Friday, May 20, 2016

The Marbury Lens by Andrew Smith

"I was thinking, what if the world was like that?  What if we only saw one surface of it, the outside, but there was all kinds of other stuff going on, too?  All the time.  Underneath.  But we just don't see it, even if we're part of it?  Even if we're in it?  And what if you had a chance to see a different layer, like flipping a channel or something?  Would you want to look?  Even if what you saw looked like hell?  Or worse?" 


I think this passage from The Marbury Lens sums it all up pretty perfectly.  It was a wild journey from beginning to end.  It was a story that not only makes the main character question what is real, but will make the reader do the same as well. 
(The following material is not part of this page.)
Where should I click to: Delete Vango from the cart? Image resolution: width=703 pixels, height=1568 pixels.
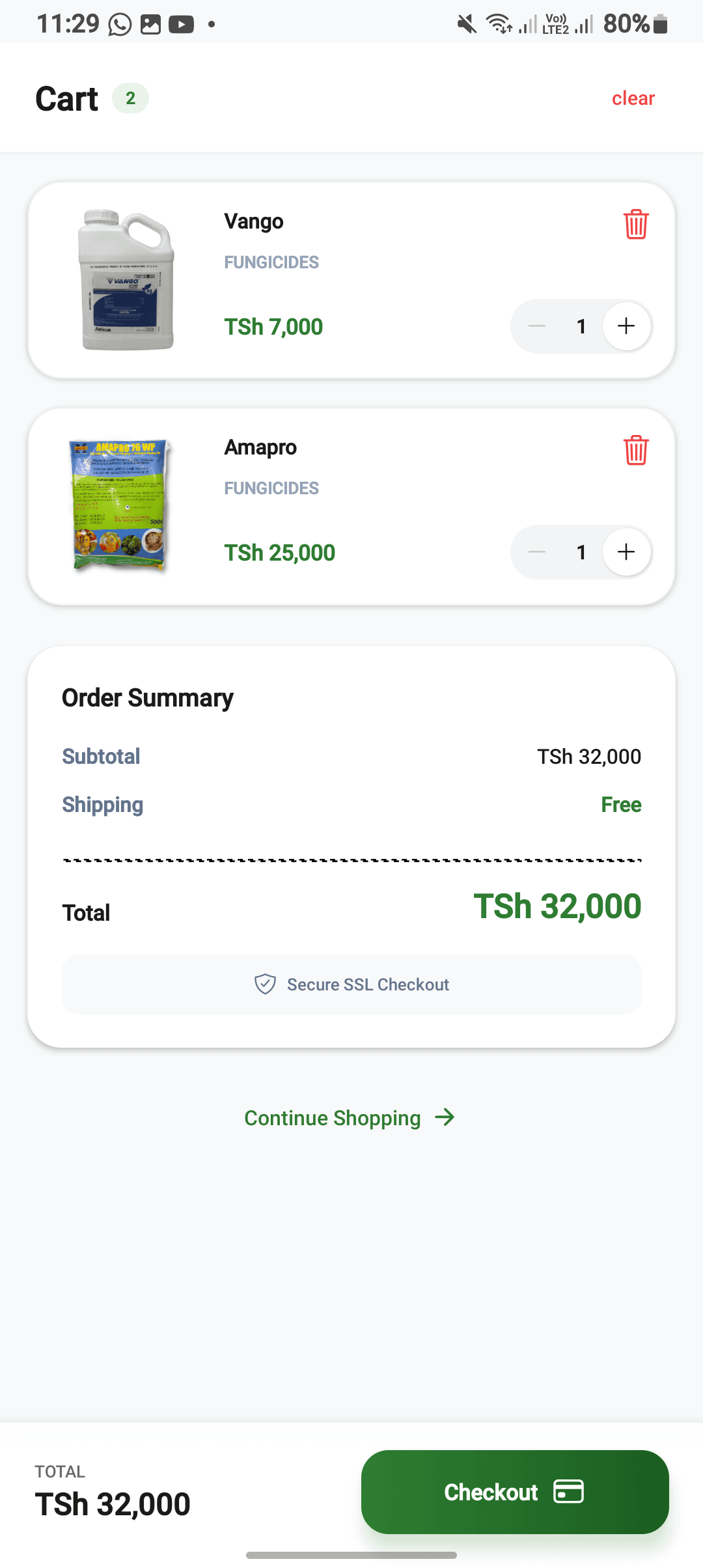pos(636,225)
This was the first novel of Andrew Smith's that I have read that was written before Winger.  Much like everything else I have read by him, this one is going to stick with me for a while.  It was haunting and beautiful all at once.

From Amazon:

Sixteen-year-old Jack gets drunk and is in the wrong place at the wrong time. He is kidnapped. He escapes, narrowly. The only person he tells is his best friend, Conner. When they arrive in London as planned for summer break, a stranger hands Jack a pair of glasses. Through the lenses, he sees another world called Marbury.

There is war in Marbury. It is a desolate and murderous place where Jack is responsible for the survival of two younger boys.

Conner is there, too. But he's trying to kill them.

Meanwhile, Jack is falling in love with an English girl, and afraid he's losing his mind.


Conner tells Jack it's going to be okay.

But it's not.

Andrew Smith has written his most beautiful and personal novel yet, as he explores the nightmarish outer limits of what trauma can do to our bodies and our minds.